Charles Spurgeon’s Letters-Letter 87
TO MR. JAMES WATTS
BOROUGH, Tuesday, [April, 1855].
DEAR FRIEND AND BROTHER, —
(D. V.) Thursday, I shall be with you at 1.30 by the mail train. I shall be glad to preach in St. Andrew’s Street Chapel, but shall disappoint you all. The people are silly to follow me so much. It now gets worse. Crowds awful on Sunday last. Collected £90 morning and evening at the hall. At Shoreditch, on Tuesday, there were eight or nine hundred where only six hundred should have been admitted; upon personally appealing to the throng outside, disappointed at not getting in, most of them dispersed, and allowed the rest of us to worship as well as we could with windows open to let those hear who remained outside.
Joseph is still shot at by the archers, and sorely grieved; (see Baptist Reporter, United Presbyterian Magazine, Critic, Christian News, etc., with a lot of small fry 😉 but his bow abides in strength, neither does he tremble. Oh, my dear brother, envy has vexed me sorely; — scarcely a Baptist minister of standing will own me! I am sick of man; but when I find a good one, I love him all the better because of the contrast to others.

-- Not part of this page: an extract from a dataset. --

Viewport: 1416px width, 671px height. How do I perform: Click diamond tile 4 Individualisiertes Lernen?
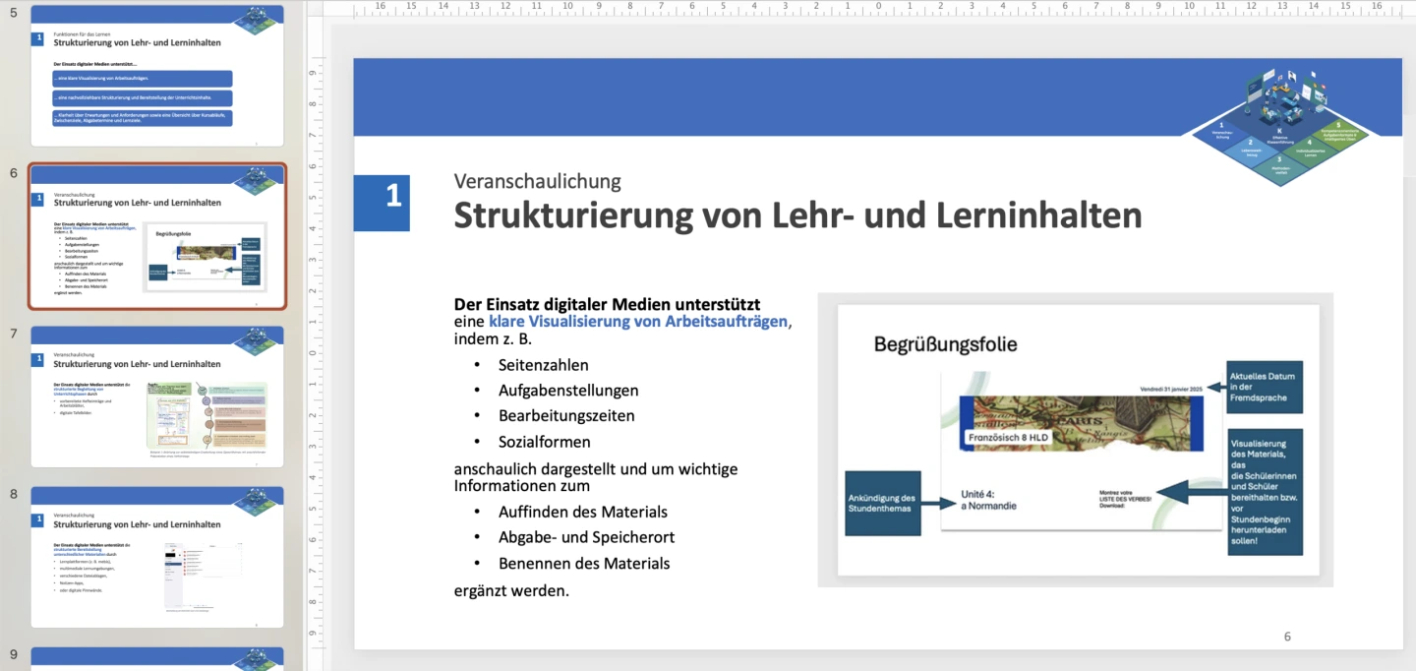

I have just received a handsome silver inkstand, bearing this inscription: “Presented to Mr. C. H. Spurgeon by J. and S. Alldis, as a token of sincere gratitude to him as the instrument, under Almighty God, of turning them from darkness to light, March 30, 1855.” The devil may look at that as often as he pleases; it will afford him sorry comfort.
And now farewell. Christian love to you and yours, from
Yours deeply in debt,
C. H. SPURGEON.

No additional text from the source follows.